## Instruções
**1)** Responda às perguntas abaixo com base no trecho sobre o povo curdo.
(a) Quantos mortos o trecho atribui à guerra contra o povo curdo?
(b) Quantas aldeias curdas foram destruídas, segundo o trecho?
(c) Em que século se formaram os primeiros principados curdos?
**2)** Continue o trecho sobre o povo curdo a partir do ponto em que ele termina.

## Trecho selecionado
^^^^
Solidariedade com os povos curdo e turco

Por Lino de Carvalho


Mais de 35.000 mortos, cerca de 2,5 a 3 milhões expulsos das suas casas e deslocados só no sudeste da Turquia, milhares de refugiados, dez mil aldeias kurdas destruídas, instituição de um sistema de aldeias vigiadas, interdição do uso da língua, proibição de escolas próprias, não reconhecimento da sua existência como nação, eis um balanço sumário da guerra de extermínio que o regime turco lançou e tem em curso contra o povo kurdo. É assim na Turquia. Mas também é assim no norte do Iraque.

Com uma história que remonta ao Séc. VII a.C., ao tempo dos medos, com os primeiros principados curdos a formarem-se no Séc. X, são hoje mais de 30 milhões os curdos vivendo no Curdistão ou em diáspora pelo mundo, dos quais !5 milhões na Turquia.
^^^^
## Dados fornecidos
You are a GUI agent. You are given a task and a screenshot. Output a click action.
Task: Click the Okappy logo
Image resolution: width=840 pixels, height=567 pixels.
^^^^
## Lista de respostas
**1)**
(a) Mais de 35.000 mortos.
(b) Dez mil aldeias.
(c) No século X.

**2)**
Pelo tratado de Sèvres, em 10 de Agosto de 1920, que culminou a conferência dos países vencedores da I Guerra Mundial, o império otomano foi dissolvido e foi reconhecido o direito do povo curdo á auto-determinação e á formação de um Estado curdo independente. Foi sol de pouca dura. Menos de três anos depois, em 24 de Julho de 1923, em Lausanne, as grandes potências anulam o Tratado de Sèvres e substituem-no por outro que fixa as novas fronteiras do Estado turco e ignora a existência do povo curdo. Consagrada a nova divisão imperialista do Médio-Oriente a Turquia começa a emergir como instrumento estratégico do "ocidente". O Curdistão ficou assim repartido entre a Turquia, o Iraque e a Síria. A partir de 1924 o regime turco proíbe a língua, a cultura e as instituições curdas bem como o uso das palavras kurdo e Curdistão. Até hoje.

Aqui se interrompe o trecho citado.